AI Jesus learned from the Bible using a so-called Boltzmannian natural-language processing model.
And the results speak for themselves with passages that could be mistaken at first glance as real New Testament prophecy.
One text reads: “The Plague shall be the fathers in the world; and the same is my people, that he may be more abundant in the mouth of the LORD of hosts.
And although some of the verses do not flow as naturally as real scripture, they demonstrate the power of language-learning AI.
Mr Durendal said: “This orderliness/randomness trade-off is one characteristic of AI language models.
“You can have a more interesting model that takes artistic liberties and produces some glitches.
“Or you can have more mundane, more technically proficient writing. But not both.”
But AI Jesus is not the first time engineers have attempted to create convincing works of art through machine learning.

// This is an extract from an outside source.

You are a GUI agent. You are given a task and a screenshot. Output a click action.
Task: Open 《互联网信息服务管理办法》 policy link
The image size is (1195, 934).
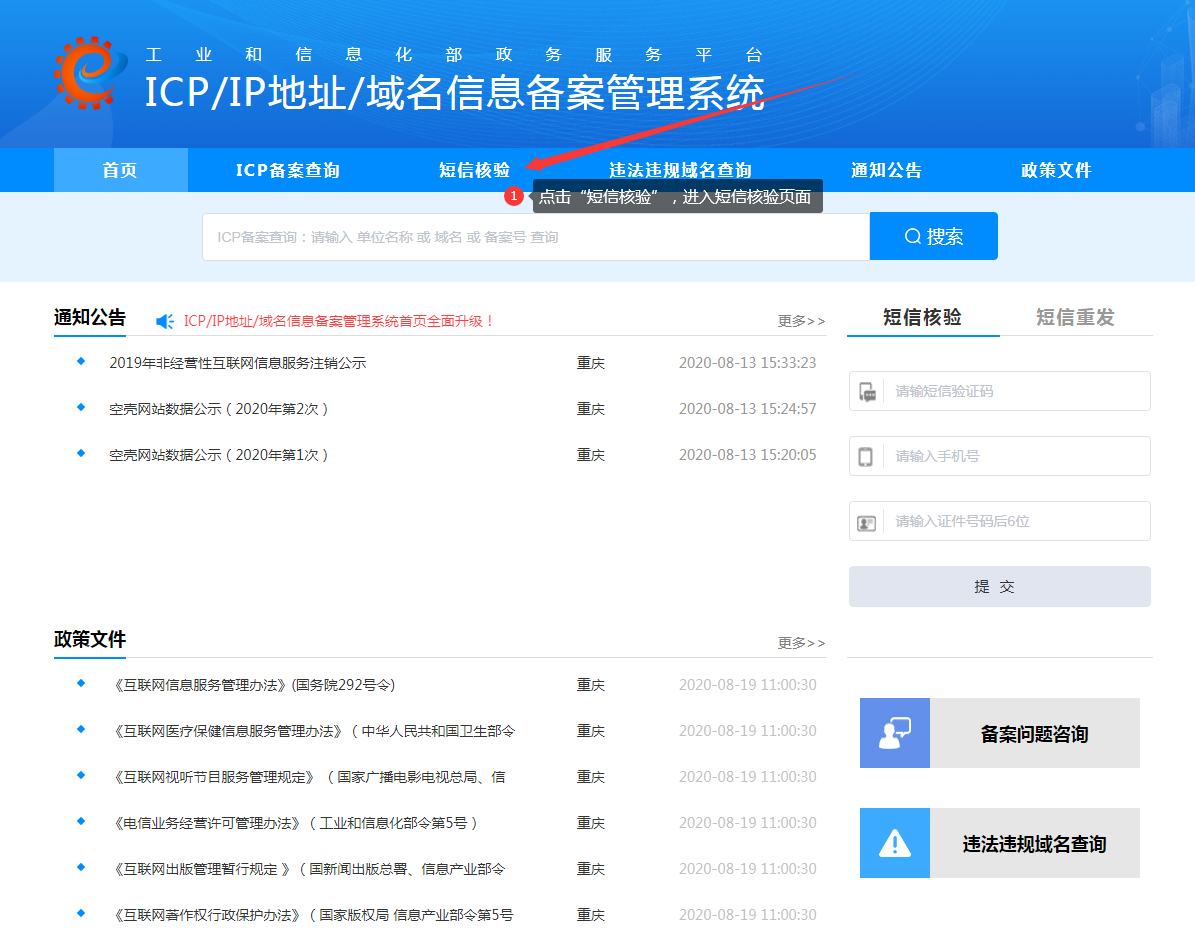(254, 685)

IBM’s Watson Beat, for instance, used a neural network to create background music for a Red Bull Racing video.
Eric Borgos, the owner of Impulse Communications Inc, similarly used open-source language models to create song lyrics.
The end result is the Song Lyrics Generator, which can be used online.
Mr Borgos said: “I fed it lots of songs to learn from, and eventually, it was able to output lines that sounded coherent.
“Overall the project involved around 50 hours of programming, but the end result was worth it.”